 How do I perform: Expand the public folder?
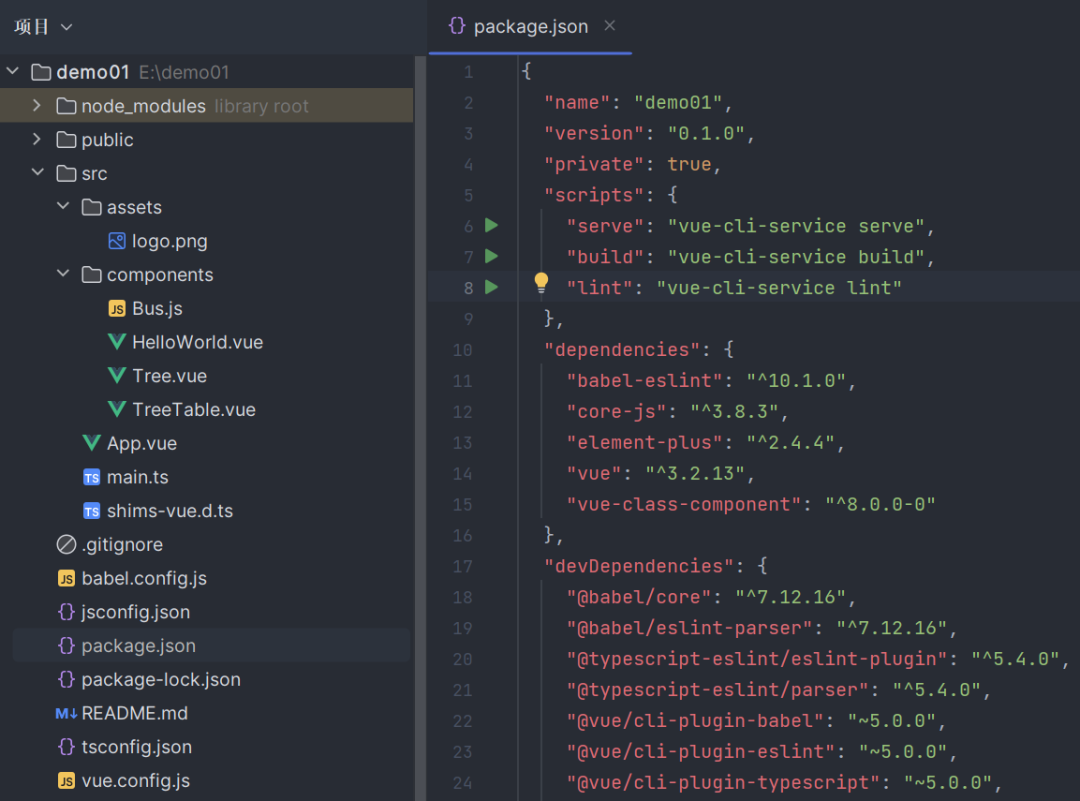[x=37, y=140]
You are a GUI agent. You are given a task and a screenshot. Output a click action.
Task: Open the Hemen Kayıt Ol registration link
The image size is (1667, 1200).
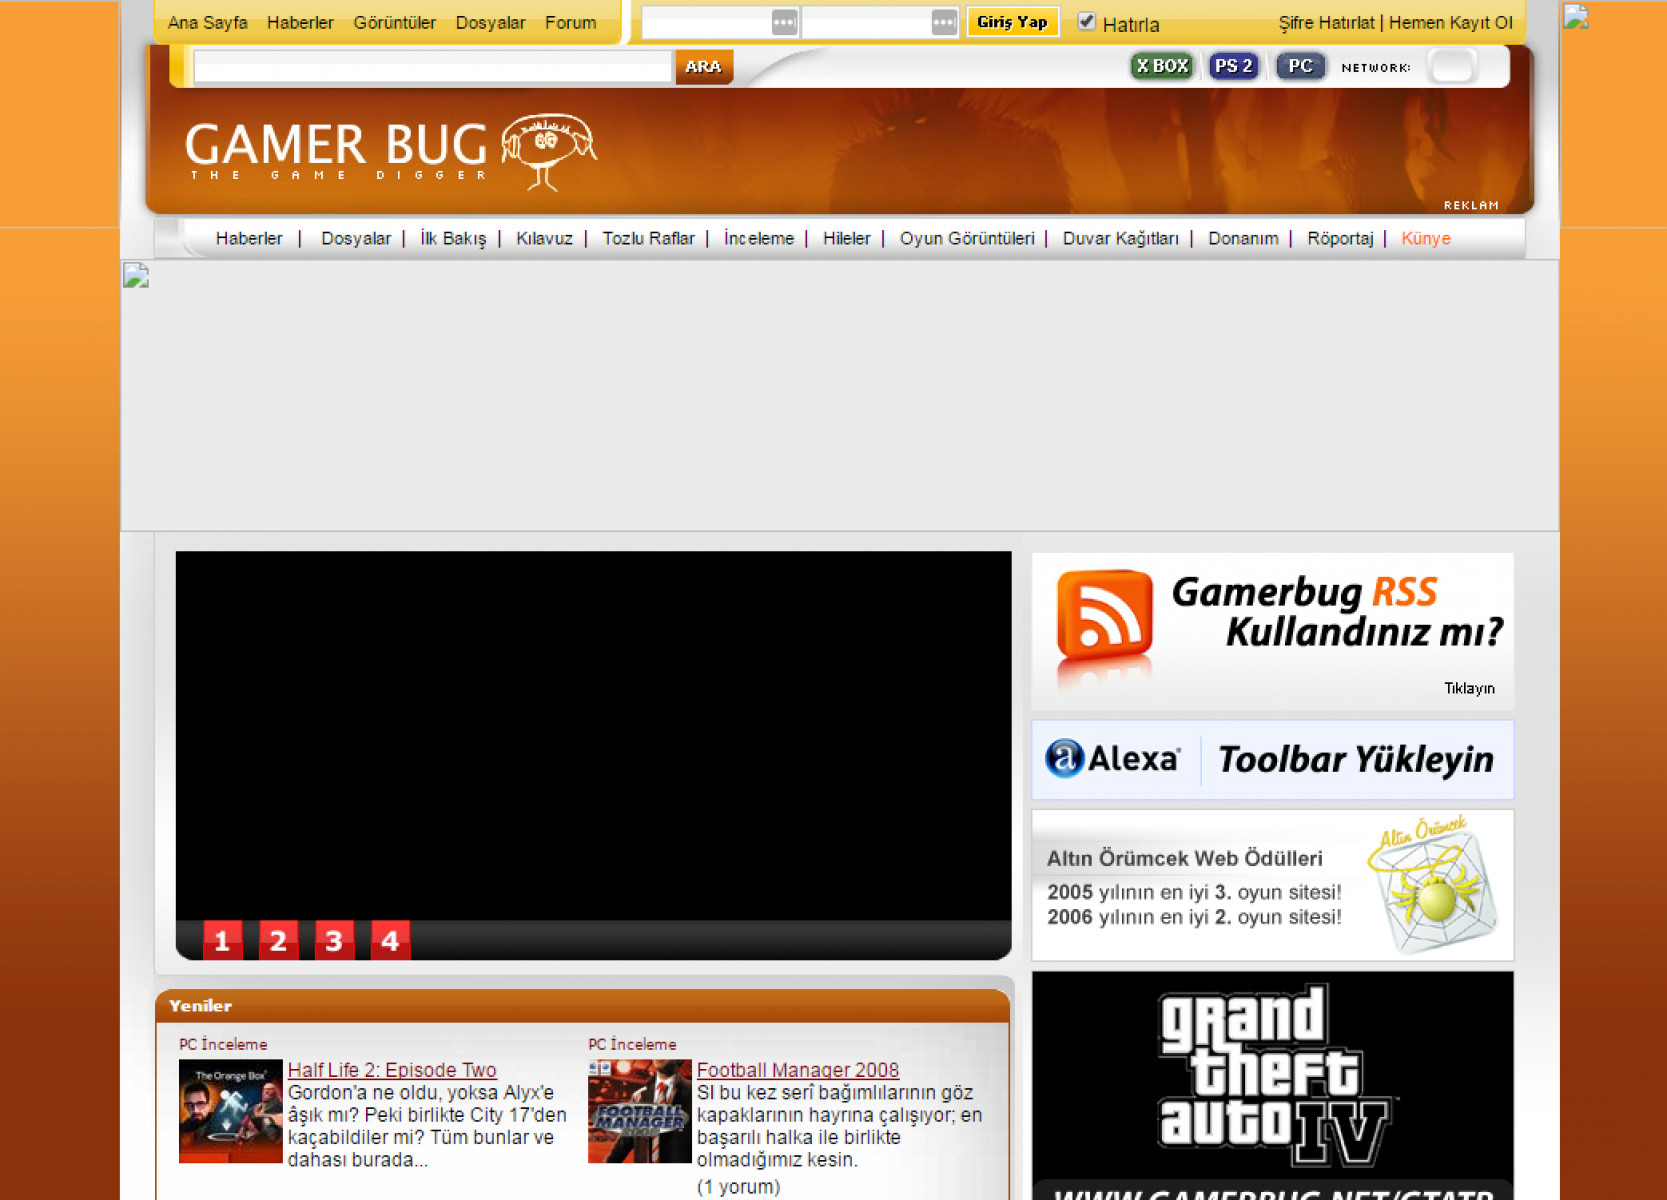click(x=1450, y=22)
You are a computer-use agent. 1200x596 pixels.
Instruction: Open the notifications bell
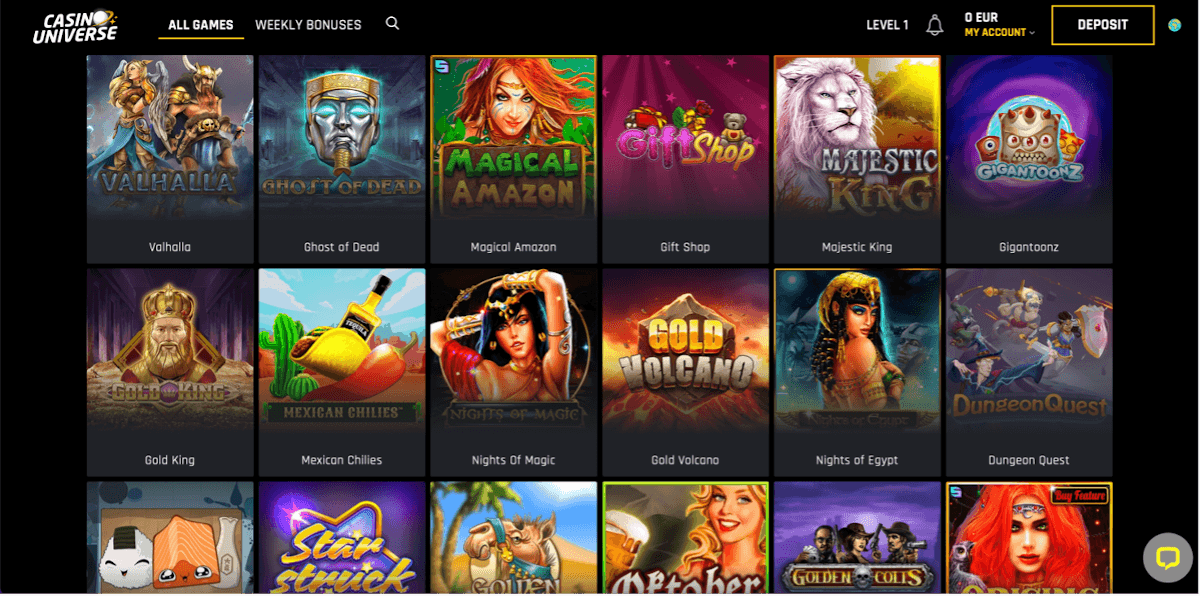click(935, 25)
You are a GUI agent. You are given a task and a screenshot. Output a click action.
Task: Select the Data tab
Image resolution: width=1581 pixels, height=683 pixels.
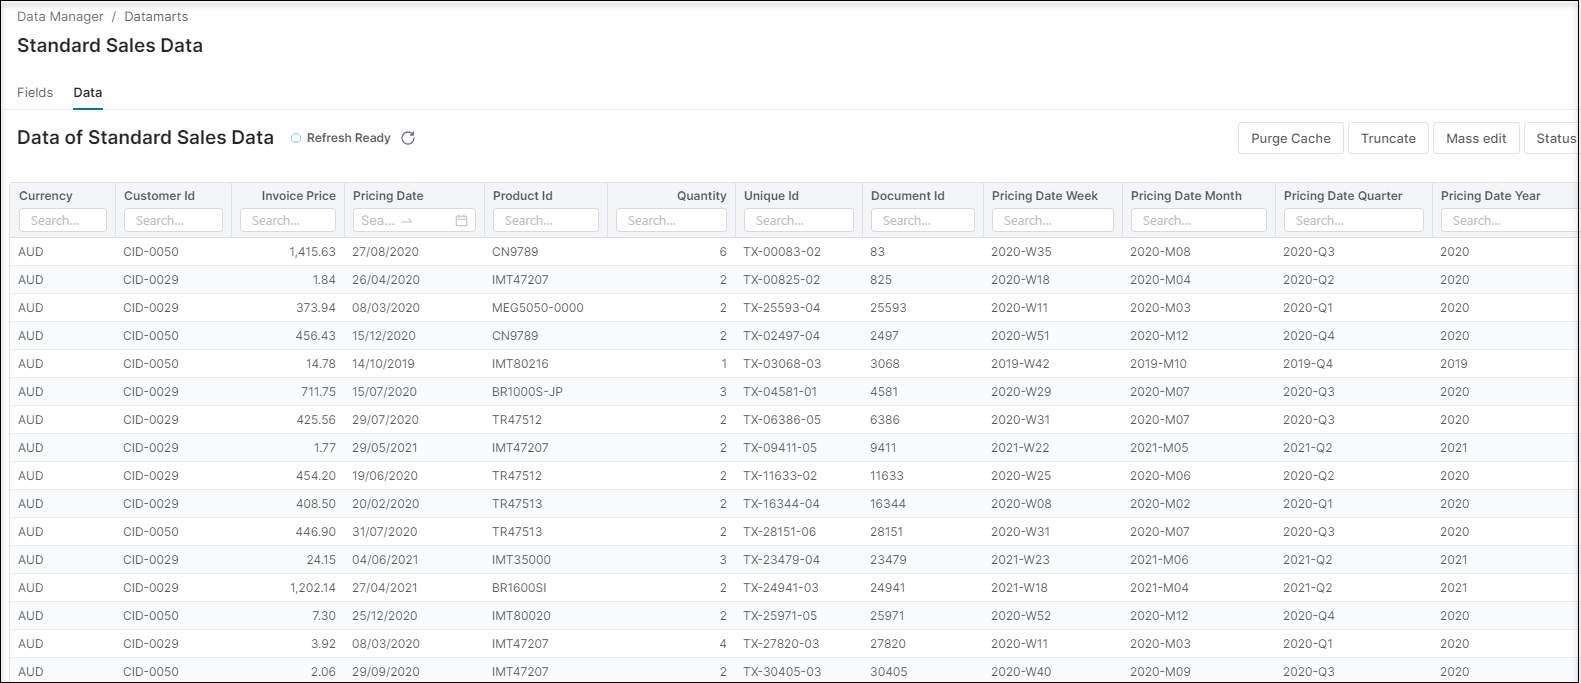(x=88, y=92)
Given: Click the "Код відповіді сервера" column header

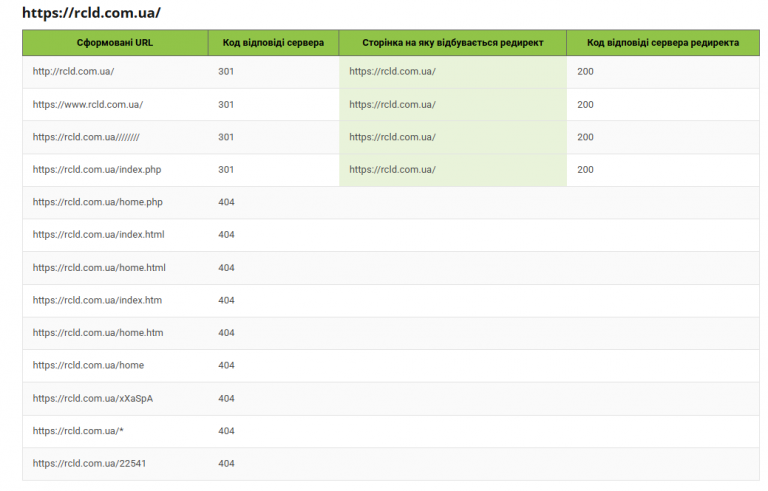Looking at the screenshot, I should pos(273,43).
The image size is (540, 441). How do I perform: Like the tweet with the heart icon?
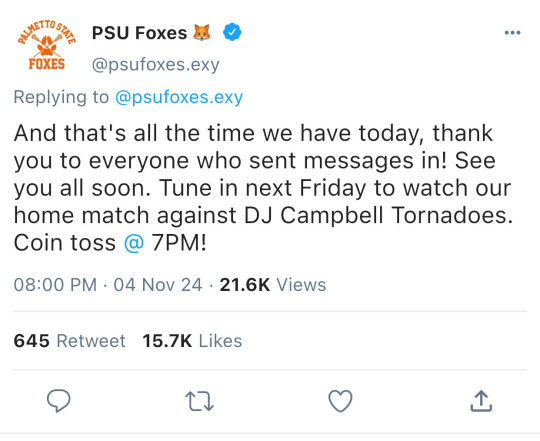pyautogui.click(x=340, y=401)
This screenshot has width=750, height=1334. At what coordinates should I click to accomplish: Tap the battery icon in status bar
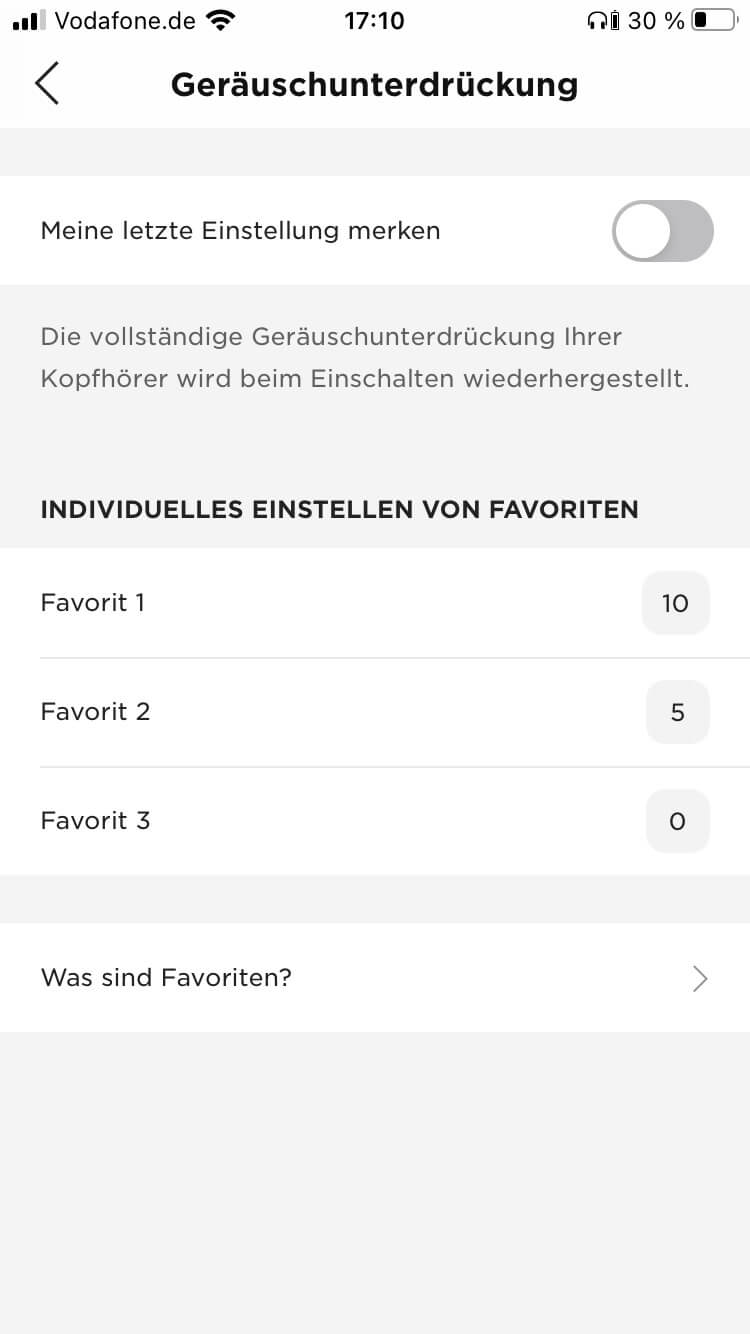pyautogui.click(x=713, y=20)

> _EXERCISE GOAL_: Output every record above word for word, omitting any pictures they contain.

> _OUTPUT FOR THIS TASK_:
 How do I perform: Expand the public folder?
[x=37, y=140]
You are a GUI agent. You are given a task and a screenshot. Output a click action.
Task: Open the Hemen Kayıt Ol registration link
The image size is (1667, 1200).
click(x=1450, y=22)
You are a computer-use agent. 1200x596 pixels.
Instruction: Open the notifications bell
click(935, 25)
You are a GUI agent. You are given a task and a screenshot. Output a click action.
Task: Select the Data tab
Image resolution: width=1581 pixels, height=683 pixels.
(x=88, y=92)
Given: Click the "Код відповіді сервера" column header

Looking at the screenshot, I should pos(273,43).
The image size is (540, 441). How do I perform: Like the tweet with the heart icon?
pyautogui.click(x=340, y=401)
This screenshot has width=750, height=1334. At what coordinates should I click to accomplish: Tap the battery icon in status bar
pyautogui.click(x=713, y=20)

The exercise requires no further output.